The data must be split into training and test data set for machine learning; training dataset is the subset of data which is used to train the model with labelled data and testing dataset is the subset which is used to test the model performance against new data that did not go into training. For the analysis we have made train(85%):test(15% ) split.
Machine learning models:
Multivariate regression is a machine learning model in which we try to find a line that best fits and captures most variance in the data.
Random Forest Regressor:
Random forest is a machine learning algorithm in which we find the fit by bootstrap aggregation- it is an ensemble learning method in which multiple decision trees are created during training and output is given my taking mean of predictions for decision trees.
XG Boost Regressor (Best Model):
Gradient boosting refers to a class of ensemble machine learning algorithms that can be used for classification or regression predictive modeling problems.Ensembles are constructed from decision tree models. Trees are added one at a time to the ensemble and fit to correct the prediction errors made by prior models. Extreme gradient boost is the concept under XG Boost algorithm.
We use GridSearchCV to select the best hyper parameters to achieve best estimator model.
Neural Net Regressor:
Neural net algorithm is designed mimic the biological neural system by using statistics. Every neuron is connected to every neuron in the next layer creating a complex multi layer network which mimics the human neural system. The hidden layer becomes a blackbox when the layers are more than 2 it is then classified as deep neural network.
For neural net to be efficient we need to scale the data using MinMaxScalar() or Standard Scalar.
Below is the Sequential neural nets we designed with multiple hidden layers with adam as optimizer and mean squared error as it is a regression problem
Below is loss function plot for the neural net:
We tabulate Root mean squared error, r2 score and explained variance for all 4 models we used to predict house prices.
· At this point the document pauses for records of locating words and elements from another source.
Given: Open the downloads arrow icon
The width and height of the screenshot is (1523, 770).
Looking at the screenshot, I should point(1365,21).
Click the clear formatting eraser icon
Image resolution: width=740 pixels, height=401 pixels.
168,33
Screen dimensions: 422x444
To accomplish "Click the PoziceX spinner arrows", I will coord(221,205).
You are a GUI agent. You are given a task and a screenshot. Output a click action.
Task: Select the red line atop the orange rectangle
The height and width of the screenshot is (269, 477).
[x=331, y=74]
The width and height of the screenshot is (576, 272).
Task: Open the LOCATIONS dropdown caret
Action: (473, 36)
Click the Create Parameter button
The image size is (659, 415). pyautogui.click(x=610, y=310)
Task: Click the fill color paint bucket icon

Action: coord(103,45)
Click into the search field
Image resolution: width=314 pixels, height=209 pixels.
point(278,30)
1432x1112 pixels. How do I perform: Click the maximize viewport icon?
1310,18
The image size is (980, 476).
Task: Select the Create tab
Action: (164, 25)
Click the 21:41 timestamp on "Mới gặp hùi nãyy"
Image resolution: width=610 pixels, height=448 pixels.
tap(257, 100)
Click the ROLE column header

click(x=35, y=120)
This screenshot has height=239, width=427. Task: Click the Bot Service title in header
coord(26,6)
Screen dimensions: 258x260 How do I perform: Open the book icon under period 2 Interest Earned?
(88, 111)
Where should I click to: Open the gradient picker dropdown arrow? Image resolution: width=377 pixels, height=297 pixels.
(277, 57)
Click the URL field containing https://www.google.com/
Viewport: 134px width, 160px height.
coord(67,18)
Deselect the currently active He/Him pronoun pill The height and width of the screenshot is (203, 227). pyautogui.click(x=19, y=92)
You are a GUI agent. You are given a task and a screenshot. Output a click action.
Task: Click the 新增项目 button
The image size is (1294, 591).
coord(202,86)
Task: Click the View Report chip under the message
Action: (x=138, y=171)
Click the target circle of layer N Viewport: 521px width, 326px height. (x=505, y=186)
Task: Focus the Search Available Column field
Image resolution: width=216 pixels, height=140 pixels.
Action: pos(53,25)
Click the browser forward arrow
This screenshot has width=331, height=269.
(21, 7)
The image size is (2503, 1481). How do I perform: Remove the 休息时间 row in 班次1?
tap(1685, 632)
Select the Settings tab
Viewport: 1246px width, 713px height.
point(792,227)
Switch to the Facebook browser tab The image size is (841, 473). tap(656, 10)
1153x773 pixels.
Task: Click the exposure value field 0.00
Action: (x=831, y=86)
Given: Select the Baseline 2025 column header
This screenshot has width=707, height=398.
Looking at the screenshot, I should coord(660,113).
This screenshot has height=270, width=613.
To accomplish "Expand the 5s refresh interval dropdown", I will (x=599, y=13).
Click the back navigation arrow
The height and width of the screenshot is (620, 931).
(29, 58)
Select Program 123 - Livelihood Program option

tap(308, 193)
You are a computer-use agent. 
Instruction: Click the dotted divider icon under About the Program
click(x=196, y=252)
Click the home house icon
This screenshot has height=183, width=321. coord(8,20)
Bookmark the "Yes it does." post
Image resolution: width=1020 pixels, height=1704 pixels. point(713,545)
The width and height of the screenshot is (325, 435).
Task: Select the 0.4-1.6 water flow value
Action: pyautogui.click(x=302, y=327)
From the results above we see that all models performed well except Multivariate Regression. From the bias variance tradeoff we select XG boost regressor as it has lowest RMSE and highest r2 score and explained variance.
Below is the feature importance graph for XG Boost Regressor:
From the above graph we conclude that location variables (latitude, longitude), lot area size, living area size and age are the top 5 predictors which have the highest impact on price.